His eyes widened, he felt his mouth drop open, and he moved to the curb where he stood beside a lamppost, one arm wrapped around it.
“Wow,” he whispered, partly in fear, partly in awe, and couldn’t help thinking that this must be what the end of the world will be like.
TWO
The business district in Rushmore began on the corner where Cliff stood and stretched to the railroad tracks, six long blocks away. Many of the buildings were converted private homes dating back to the turn of the century, with shops on the first floor, offices on the second and third; they also had porches and lots of fancy woodwork. Those that hadn’t been homes originally were wood-and-brick combinations jammed together on small lots, housing the clothing stores, the luncheonettes, and the town library. The others, like the gray marble national bank, the two local department stores, and a new brick office complex down by the tracks, were higher.
But the tallest was the white-and-green Rushmore Restaurant and Hotel, four floors above a two-story lobby, each floor with a balcony, each one boasting high, arched windows that made the structure look much bigger than it was. Its two first-floor restaurants were the town’s most expensive, its lounge a favorite among the younger businessmen, and its rooms as large as many big-city suites.
It was three blocks away, and it was engulfed in flame.
Cliff couldn’t believe it. That old place had been around practically forever, and now there were fire trucks and cruisers and ambulances all over the street, while yellow sawhorse barriers were being hastily set up to keep the growing crowds at a safe distance.
A cop at the intersection directed traffic away, too busy to answer when Cliff yelled a question about the fire’s cause. The people lining the curbs and standing between parked cars were strangers to him, but he didn’t want to move any closer; as it was, he felt as though the building might fall on him at any minute.
Then a hand slapped his shoulder. He turned with a start; it was Del Ingram, sweatshirt stained with perspiration, cutoffs not very flattering to his large, pale thighs.
“Something else, huh?” Del said, his face touched with orange, his red hair redder and his freckles almost black in the unnatural light.
“I can’t believe it.”
“Like somebody dumped gas all over it, y’know? Bam! One minute it’s fine, the next minute it’s gone. Wow. Never saw anything like it in my life.”
Cliff stared at him. “You saw it start? Really?”
Del nodded toward Stuffy’s Luncheonette, a few doors down. “I didn’t exactly see it. Not exactly. I was having a snack, see, watching the ladies. The next thing I know the whole place has gone up. Wow.”
They looked back at the fire, feeling its heat begin to dry their skin. The street was completely cordoned off now, the police moving the crowds back. Fire engines were parked helter-skelter, and great plumes of water poured uselessly into the flames. The sound was deafening. He almost had to shout to make himself heard.

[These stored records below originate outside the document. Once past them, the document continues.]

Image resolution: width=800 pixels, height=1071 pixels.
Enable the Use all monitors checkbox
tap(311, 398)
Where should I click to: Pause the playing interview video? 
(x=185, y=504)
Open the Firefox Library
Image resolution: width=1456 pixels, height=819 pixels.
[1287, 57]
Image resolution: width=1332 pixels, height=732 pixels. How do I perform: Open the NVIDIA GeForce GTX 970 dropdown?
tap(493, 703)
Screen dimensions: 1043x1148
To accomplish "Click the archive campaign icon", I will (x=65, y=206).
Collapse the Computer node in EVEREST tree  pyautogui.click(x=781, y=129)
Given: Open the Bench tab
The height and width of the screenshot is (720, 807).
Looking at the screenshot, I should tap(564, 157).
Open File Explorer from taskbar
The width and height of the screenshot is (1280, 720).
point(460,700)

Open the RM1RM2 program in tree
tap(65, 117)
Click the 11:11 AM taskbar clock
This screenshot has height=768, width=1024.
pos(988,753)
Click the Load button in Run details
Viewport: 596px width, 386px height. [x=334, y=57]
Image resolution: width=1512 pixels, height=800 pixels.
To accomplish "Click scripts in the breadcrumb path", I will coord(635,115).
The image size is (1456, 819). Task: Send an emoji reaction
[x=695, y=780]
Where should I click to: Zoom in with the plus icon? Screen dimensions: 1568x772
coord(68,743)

“You know how it started?”
Del shrugged. “Beats me. All I saw was people running out. Next thing I know, Stuffy’s is empty, and here I am.”
“Incredible,” he whispered.
There was a long, crackling roar then, and part of the roof collapsed in a tornado of sparks and flame. People began edging away, some slowly, some almost at a trot, and most of the fire hoses switched their aim to the buildings flanking the hotel, obviously hoping to keep the fire from jumping roof to roof and burning down the whole district.